Mitchell looked like he wanted to disagree, to argue a point, but stopped himself. No point in arguing with his boss’s boss, a fellow security officer and a senior officer aboard Atlantis all rolled in one package. Or when she had a witness in the form of a Vulcan who merely nodded twice in silent confirmation that what she said was true.
“Uh, no.” Rosa however wasn’t burdened by the same need not to nitpick. Or fear of senior officer’s wrath. “If there were Borg aboard this station, Atlantis would have detected that before we beamed over. Heck, our tricorders would have screamed bloody murder the moment we beamed over.”
“Unless of course the drone possessed some form of stealth systems preventing us from scanning it,” Brek said, a bored lecturer in the making. “Which this particular drone appears to possess.”
“How’d it get aboard then?” Rosa continued.
“Unknown,” Brek continued. “But inconsequential currently to the fact there is a drone aboard the station. And that it has now sealed itself in the computer core, attempting to access the station’s primary computer.”
“So that won’t take long then?” Amber asked. “Wait, you said sealed itself in? As in you didn’t take it out?”
“The Collective is fast, a drone is…not as fast,” Lin said, avoiding the word slow. She doubted the drone was slow, but certainly wouldn’t be as fast as a drone dispatched by a nearby ship. There were no nearby Collective resources to pool from. No greater intellect to outsource code breaking and system access hacking to. “As for our unwelcome visitor, it has some form of shielding that seems adapted to our weapons already.”
“Well, that sounds just peachy.” Rosa’s eyes went to her phaser, considering it forlornly before she set it down on a console. “So boss,” she looked to Mitchell, “what’s the play?”
“We find a way to get comms back with Atlantis.
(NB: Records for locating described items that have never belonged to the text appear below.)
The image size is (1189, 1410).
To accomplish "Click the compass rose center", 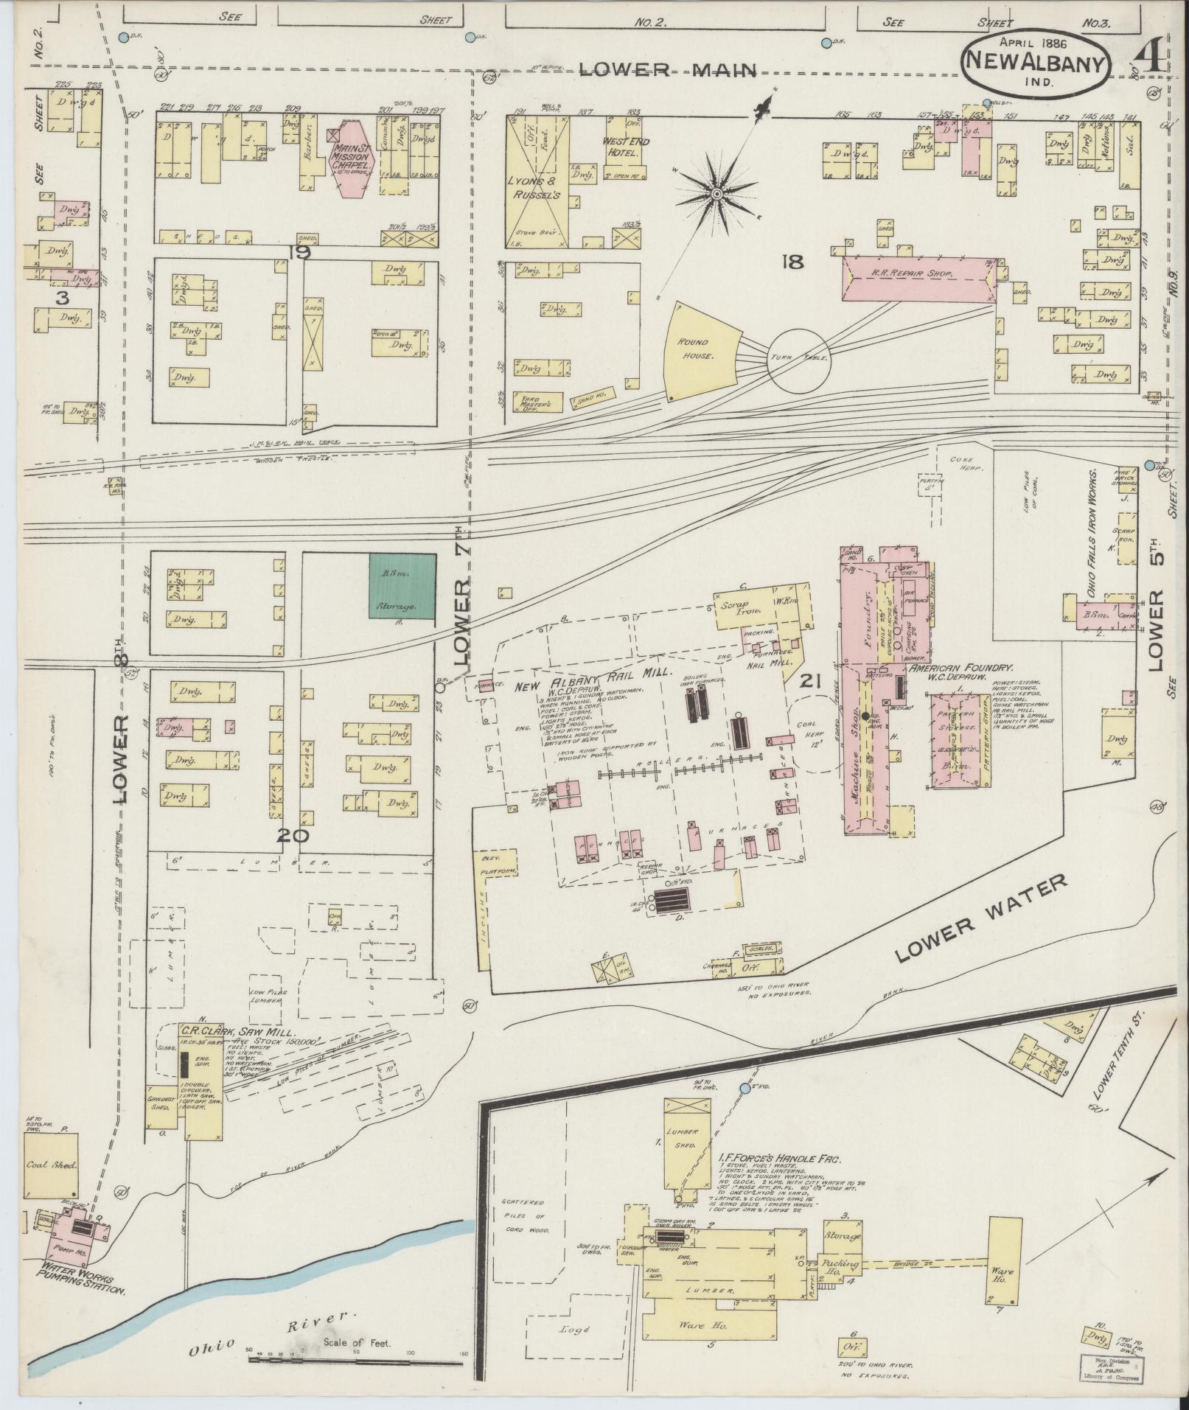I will (x=716, y=194).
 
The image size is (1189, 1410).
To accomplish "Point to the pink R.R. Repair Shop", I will (x=918, y=278).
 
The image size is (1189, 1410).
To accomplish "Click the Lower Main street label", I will (x=668, y=70).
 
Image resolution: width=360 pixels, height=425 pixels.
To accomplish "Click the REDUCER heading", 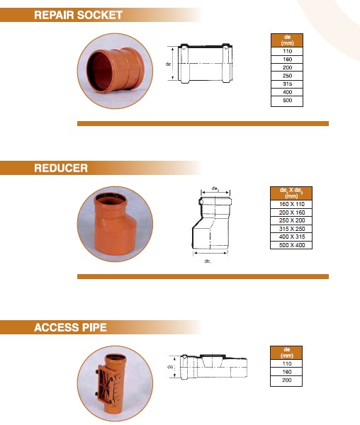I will pos(61,168).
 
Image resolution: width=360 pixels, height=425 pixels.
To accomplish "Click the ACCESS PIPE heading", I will pos(71,327).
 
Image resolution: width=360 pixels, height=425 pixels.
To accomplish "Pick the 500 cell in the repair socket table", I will pos(287,101).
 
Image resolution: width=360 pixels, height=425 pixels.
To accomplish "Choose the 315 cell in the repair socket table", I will pos(287,84).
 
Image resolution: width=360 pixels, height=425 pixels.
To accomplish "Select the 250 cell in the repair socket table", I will pos(287,76).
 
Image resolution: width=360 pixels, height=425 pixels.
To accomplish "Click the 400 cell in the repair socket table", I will pos(287,93).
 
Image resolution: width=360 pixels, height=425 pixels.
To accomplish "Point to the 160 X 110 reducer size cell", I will pos(287,204).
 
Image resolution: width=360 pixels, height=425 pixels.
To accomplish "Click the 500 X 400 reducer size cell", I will pos(287,245).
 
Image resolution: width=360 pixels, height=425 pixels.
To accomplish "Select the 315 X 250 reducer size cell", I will pos(287,229).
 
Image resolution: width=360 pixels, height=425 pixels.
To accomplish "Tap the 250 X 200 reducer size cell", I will pos(287,220).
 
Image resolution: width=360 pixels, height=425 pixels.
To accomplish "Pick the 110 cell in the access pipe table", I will pos(287,363).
We find something we can use to scan and track that drone and then we deal with it.” He looked at Lin, locking eyes with her. “Failing that ma’am, we make for the shuttlebay and scuttle the station.”
“Can we not make that plan a?” Rosa asked, earning a huff of agreement from Amber.
“This relay station is vital to Deep Space 47. And to this sector. Starfleet Command would be most displeased with its destruction,” she said, looking to the Orion with a disapproving tone in her voice. “Not to mention the civil bureaucracy that would be put out as well. No, we leave destruction as our last option.”
“And I,” Mitchell cut in, stopping Rosa’s next statement just as she was opening her mouth, “don’t feel like writing a series of reports explaining why a decades-old and vitally important comms hub got blown up. So here’s what we’re going to go to do –“
All of the lights in the control centre went out. Computer terminals included. The emergency lights died, plunging the space into an eerie darkness pierced only by reflected light from the arrays through the windows, casting harsh shadows. Then the emergency lights blinked back into existence as their batteries kicked in at the loss of power.
“What now?” Rosa pleaded.
A flicker of light appeared, a shimmer that rapidly solidified as a holographic being came into existence in the middle of the compartment. It rapidly took the form of an older hologram, the system installed evidently decades ago and expanded to other compartments but never properly updated. As it finished coalescing it was clearly an EMH Mk1 hologram, its uniform reminiscent of the day it was likely installed.
“Please state the nature of the medical emergency,” it asked, scanning the occupants of the chamber. “Ah, patients. Excellent. Who’s first?”